* **Soal Singkat a**
Jawablah pertanyaan berikut berdasarkan teks tentang sejarah kerajaan di Mandar.
(i) Siapa yang disebut sebagai penulis teks tersebut?
(ii) Menurut teks, apa yang dilahirkan oleh mobilitas dinamis penduduk?
(iii) Menurut teks, siapa yang lahir dari peperangan?

* **Kutipan Teks**
Zaman dan Sejarah Kerajaan di Mandar
Oleh: KKBM SULBAR PPNP
Memulai
penelusuran sejarah kerajaan pertama di Mandar mungkin bisa mengambil
dan membandingkan dengan tatanan kerajaan lainnya. Yang selalu beranjak
dari adanya manusia pertama, yang lalu kemudian berlanjut kepada
mobilitas dinamis penduduk yang melahirkan arus perpindahan. Perpindahan
masyarakat inilah kemudian yang melahirkan arus pendatang ke suatu
komunitas mesyarakat tertentu. Kemudian berlanjut pada masa lalu lintas
kepentingan dalam masyarakat tertentu. Kemudian berlanjut pada lalu
lintas kepentingan dalam masyarakat heterogen. Sehingga terkadang akut
memicu komplik dan peperangan diantara mereka. Sebagai konsekwensi logis
dari kian memadatnya lalu lintas kepentingan dalam masyarakat pendatang
dengan masyarakat yang didatangi. Dari peperangan ini pula kemudian
melahirkan para pemimpin atau penguasa kerajaan-kerajaan lokal tersebut.

* **Soal Singkat b**
Susun ulang catatan pencarian elemen sebagai CSV dua kolom dengan nama kolom permintaan dan jawaban, dimulai dari baris yang memuat "Viewport: 576px width, 421px" dan diakhiri pada baris yang memuat "tap(98, 177)". Buat satu baris untuk setiap permintaan, dengan teks permintaan dan jawabannya masing-masing dalam satu bidang bertanda kutip, dan ganti setiap jeda baris dengan spasi.

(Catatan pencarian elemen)

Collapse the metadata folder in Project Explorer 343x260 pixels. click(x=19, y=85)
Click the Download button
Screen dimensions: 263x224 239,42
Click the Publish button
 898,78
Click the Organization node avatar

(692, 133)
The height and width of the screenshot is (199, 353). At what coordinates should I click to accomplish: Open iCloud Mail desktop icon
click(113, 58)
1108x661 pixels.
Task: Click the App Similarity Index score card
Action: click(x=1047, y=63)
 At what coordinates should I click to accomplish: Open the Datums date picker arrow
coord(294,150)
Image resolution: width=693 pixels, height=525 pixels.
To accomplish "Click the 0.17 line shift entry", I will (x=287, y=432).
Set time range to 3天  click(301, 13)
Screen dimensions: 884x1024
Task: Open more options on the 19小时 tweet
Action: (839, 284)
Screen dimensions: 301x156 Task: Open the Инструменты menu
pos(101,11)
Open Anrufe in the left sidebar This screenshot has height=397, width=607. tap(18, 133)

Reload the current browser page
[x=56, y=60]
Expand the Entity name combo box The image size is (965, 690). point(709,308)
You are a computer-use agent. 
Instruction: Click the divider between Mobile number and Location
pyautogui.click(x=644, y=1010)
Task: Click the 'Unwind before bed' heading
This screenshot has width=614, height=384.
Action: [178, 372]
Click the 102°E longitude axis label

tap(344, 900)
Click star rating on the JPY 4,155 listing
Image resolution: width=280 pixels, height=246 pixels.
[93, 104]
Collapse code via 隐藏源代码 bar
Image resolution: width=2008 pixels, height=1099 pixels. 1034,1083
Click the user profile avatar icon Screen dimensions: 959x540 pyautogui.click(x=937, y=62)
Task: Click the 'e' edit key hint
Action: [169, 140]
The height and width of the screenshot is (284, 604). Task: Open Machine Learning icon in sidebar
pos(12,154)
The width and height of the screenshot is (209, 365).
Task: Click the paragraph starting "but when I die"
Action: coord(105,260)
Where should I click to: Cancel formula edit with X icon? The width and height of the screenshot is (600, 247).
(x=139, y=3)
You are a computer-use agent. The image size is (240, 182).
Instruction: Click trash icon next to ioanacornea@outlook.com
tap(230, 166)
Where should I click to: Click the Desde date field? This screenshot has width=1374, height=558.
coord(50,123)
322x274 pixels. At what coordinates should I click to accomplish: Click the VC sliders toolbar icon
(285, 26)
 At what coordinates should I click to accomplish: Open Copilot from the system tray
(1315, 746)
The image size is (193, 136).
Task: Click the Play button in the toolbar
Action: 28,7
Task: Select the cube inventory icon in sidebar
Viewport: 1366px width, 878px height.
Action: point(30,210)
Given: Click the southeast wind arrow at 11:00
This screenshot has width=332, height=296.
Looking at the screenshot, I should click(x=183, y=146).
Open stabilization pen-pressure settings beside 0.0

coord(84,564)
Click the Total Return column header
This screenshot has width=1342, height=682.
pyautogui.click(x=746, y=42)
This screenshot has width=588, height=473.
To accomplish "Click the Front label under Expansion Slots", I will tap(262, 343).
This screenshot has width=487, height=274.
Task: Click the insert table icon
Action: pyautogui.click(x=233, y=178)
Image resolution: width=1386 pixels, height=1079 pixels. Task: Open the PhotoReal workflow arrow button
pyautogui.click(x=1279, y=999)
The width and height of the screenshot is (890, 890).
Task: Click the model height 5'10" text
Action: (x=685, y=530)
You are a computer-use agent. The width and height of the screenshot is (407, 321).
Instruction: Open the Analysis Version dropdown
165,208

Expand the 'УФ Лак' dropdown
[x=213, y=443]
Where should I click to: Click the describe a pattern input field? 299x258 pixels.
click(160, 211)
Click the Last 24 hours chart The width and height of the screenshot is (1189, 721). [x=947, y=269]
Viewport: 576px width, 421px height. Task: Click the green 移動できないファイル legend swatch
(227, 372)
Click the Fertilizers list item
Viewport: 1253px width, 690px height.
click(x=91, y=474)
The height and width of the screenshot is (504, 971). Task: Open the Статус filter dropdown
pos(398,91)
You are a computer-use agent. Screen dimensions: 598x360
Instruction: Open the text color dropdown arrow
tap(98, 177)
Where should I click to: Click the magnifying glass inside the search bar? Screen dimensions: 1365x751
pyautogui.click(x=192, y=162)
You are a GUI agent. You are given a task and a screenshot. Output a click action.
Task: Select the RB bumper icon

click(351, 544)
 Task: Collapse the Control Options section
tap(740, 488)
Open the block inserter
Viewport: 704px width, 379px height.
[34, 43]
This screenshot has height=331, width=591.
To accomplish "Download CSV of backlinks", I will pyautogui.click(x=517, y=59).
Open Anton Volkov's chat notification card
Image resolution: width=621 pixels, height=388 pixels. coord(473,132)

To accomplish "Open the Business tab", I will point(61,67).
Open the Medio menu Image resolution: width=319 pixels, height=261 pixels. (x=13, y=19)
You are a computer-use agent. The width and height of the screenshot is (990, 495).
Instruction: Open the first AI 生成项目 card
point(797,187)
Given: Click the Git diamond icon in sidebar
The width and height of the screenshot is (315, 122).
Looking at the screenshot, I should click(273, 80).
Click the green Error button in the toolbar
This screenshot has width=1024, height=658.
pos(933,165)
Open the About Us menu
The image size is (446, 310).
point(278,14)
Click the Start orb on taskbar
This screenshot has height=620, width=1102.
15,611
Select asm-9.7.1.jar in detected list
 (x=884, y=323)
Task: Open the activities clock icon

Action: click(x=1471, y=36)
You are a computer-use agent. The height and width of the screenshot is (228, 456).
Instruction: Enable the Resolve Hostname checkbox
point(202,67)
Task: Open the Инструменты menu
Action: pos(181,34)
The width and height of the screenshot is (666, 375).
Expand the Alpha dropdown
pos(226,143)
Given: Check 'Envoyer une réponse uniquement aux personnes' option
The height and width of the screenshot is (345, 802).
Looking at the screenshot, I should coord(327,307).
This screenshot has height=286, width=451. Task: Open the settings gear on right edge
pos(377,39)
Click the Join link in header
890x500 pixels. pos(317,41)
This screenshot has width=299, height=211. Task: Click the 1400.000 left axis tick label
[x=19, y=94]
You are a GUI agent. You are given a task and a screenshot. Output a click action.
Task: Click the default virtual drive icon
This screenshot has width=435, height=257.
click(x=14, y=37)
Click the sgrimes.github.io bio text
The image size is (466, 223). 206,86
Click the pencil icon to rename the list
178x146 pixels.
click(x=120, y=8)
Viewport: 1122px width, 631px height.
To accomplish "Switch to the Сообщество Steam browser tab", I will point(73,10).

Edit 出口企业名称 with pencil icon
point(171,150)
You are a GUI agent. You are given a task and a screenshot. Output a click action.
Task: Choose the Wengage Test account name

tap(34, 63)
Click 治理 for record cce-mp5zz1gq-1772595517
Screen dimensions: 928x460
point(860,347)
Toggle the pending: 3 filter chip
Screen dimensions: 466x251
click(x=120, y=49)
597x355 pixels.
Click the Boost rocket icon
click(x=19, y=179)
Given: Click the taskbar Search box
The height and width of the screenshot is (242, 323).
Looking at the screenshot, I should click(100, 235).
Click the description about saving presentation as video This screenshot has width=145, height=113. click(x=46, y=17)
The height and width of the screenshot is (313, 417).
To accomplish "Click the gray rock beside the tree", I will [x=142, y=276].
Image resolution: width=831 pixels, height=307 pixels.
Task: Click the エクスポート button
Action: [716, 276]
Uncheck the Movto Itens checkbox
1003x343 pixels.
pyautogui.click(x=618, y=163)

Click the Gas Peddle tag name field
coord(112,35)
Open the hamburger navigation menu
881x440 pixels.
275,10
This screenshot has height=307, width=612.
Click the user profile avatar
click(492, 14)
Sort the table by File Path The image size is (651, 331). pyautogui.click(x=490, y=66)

* **Jawaban Lengkap a**
(i) KKBM SULBAR PPNP.
(ii) Arus perpindahan.
(iii) Para pemimpin atau penguasa kerajaan-kerajaan lokal.

* **Jawaban Lengkap b**
permintaan,jawaban
"Viewport: 576px width, 421px height. Task: Click the green 移動できないファイル legend swatch","(227, 372)"
"Click the Fertilizers list item Viewport: 1253px width, 690px height.","click(x=91, y=474)"
"The height and width of the screenshot is (504, 971). Task: Open the Статус filter dropdown","pos(398,91)"
"You are a computer-use agent. Screen dimensions: 598x360 Instruction: Open the text color dropdown arrow","tap(98, 177)"